**WHAT IS REQUIRED**
Copy the following lines word for word, leaving out the pictures.

[start AVAILABLE DATA]

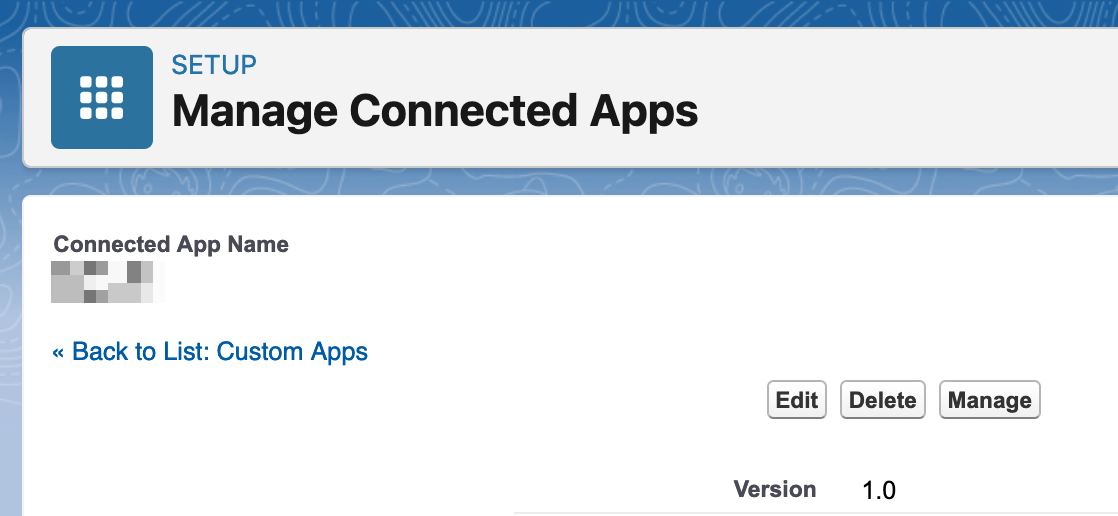Viewport: 1118px width, 516px height.
Task: Click the Setup app grid icon
Action: (x=101, y=97)
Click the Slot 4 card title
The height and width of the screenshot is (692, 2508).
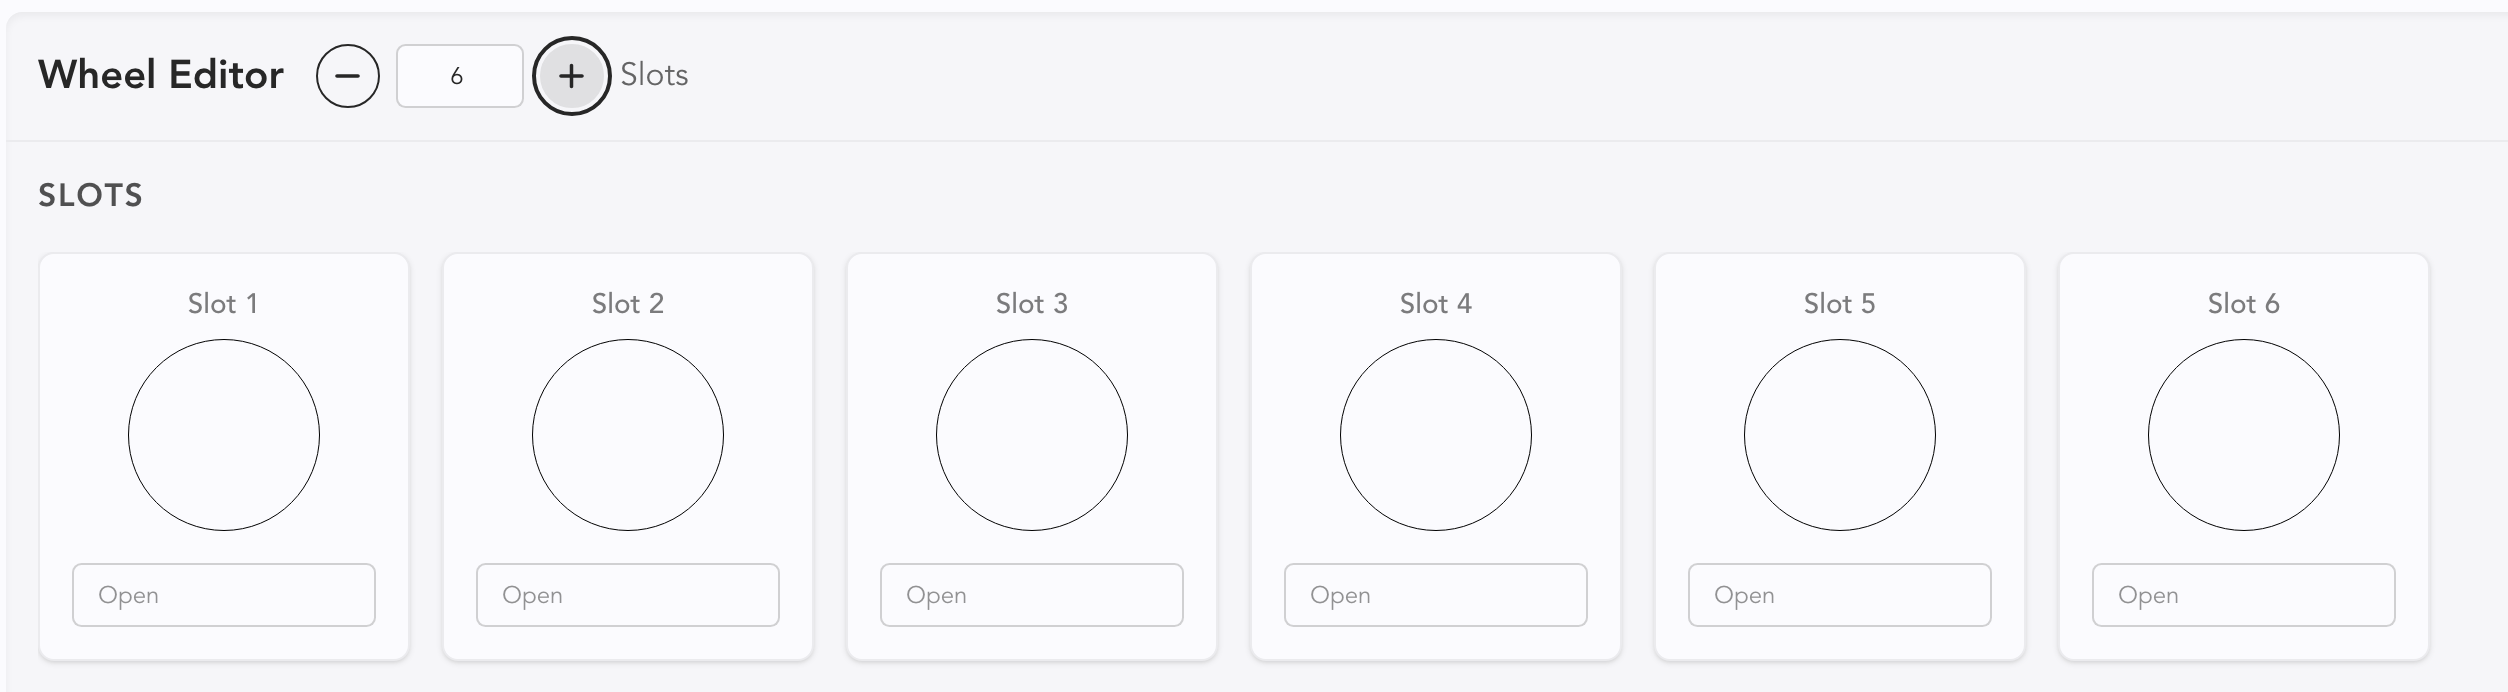coord(1436,304)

[end AVAILABLE DATA]

**WRITTEN SOLUTION**
Viewport: 1118px width, 516px height.
Task: Click the Setup app grid icon
Action: (x=101, y=97)
Click the Slot 4 card title
The height and width of the screenshot is (692, 2508).
coord(1436,304)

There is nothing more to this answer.